Application of various fields of mathematics to others I have, only in recent times, taken seriously to mathematics.While reading a bit of real analysis(to be precise, flipping through the pages of Professor Abbott's Understanding Analysis) I asked myself a question:
What is the application of real analysis to other fields? Allow me to expand the scope of my question to "How do various fields in mathematics complement each other?"
I am rather curious to find this out before I actually get to the various topics.I hope my question is on-topic.
 A: I do not think it is particularly profitable to name a single application or even several applications; rest assured that there are many such applications. 
Let me make a more general point instead. One caricature of how mathematics is done these days is that it is done by examining the kinds of structure that appear in mathematical situations.
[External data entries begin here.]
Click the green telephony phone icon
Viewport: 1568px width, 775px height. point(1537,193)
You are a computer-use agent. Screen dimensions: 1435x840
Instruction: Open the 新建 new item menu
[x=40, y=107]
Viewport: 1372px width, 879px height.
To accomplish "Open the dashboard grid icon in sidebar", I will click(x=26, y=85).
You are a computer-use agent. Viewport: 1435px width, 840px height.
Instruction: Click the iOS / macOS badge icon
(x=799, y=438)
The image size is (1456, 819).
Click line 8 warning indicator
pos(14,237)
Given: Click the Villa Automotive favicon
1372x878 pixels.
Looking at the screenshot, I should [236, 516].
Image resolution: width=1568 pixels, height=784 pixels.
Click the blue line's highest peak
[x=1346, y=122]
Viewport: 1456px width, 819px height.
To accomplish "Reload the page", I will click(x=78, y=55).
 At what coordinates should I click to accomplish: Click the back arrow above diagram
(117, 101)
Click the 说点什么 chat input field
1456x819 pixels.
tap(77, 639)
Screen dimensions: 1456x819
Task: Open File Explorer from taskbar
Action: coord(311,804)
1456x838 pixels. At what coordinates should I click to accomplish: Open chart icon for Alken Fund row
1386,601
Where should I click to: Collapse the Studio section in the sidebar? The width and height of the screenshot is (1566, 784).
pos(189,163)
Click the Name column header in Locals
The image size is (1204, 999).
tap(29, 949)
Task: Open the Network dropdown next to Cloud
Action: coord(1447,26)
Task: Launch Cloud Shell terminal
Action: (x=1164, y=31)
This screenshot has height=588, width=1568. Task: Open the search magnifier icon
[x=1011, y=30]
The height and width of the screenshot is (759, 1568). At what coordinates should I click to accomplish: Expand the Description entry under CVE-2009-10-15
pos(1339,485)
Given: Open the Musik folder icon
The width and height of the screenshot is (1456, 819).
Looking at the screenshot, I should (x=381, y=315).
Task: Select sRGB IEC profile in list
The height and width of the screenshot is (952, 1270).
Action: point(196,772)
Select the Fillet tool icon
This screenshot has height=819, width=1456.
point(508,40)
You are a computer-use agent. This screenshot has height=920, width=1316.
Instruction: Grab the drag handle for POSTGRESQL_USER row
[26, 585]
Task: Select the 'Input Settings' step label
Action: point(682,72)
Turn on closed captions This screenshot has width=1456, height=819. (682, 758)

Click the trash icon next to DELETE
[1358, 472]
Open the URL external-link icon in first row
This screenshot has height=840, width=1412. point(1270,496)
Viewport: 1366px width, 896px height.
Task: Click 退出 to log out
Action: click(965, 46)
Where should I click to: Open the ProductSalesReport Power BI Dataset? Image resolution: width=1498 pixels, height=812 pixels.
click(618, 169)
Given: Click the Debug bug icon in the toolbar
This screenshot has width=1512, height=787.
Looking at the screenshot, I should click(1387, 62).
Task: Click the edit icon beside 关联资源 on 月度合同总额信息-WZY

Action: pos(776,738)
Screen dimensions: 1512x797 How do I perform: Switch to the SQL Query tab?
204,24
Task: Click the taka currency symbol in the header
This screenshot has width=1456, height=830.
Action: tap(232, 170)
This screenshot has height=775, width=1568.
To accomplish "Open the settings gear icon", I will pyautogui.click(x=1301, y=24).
Structure can take many forms and there are many names we give to particular kinds of structure: 


*

*group structure, 

*ring structure, 

*order structure, 

*topological structure, 

*metric structure (this is one of the kinds of structure that real analysis in particular deals with)


etc., and the history of mathematics is full of surprises about what kinds of structure can appear in a particular mathematical situation. (For example, an astonishing variety of different kinds of structure - algebraic, topological, analytic, etc. - appear in modern number theory.) Moreover, seemingly different kinds of structure interact in useful, surprising, and beautiful ways. To do mathematics in this way it is therefore vital to have a good grasp of at least the basic kinds of structure that have repeatedly proven to be indispensable in mathematics.
Real analysis, from one point of view, studies metric structure. This is fundamental: it will probably be your first rigorous introduction to the absolutely crucial ideas of limits and approximation, without which, for example, the entire discipline of science would be meaningless (if our physical theories do not approximate nature then they are useless). These crucial ideas recur all over mathematics and real analysis is only your first opportunity to begin wrestling with them.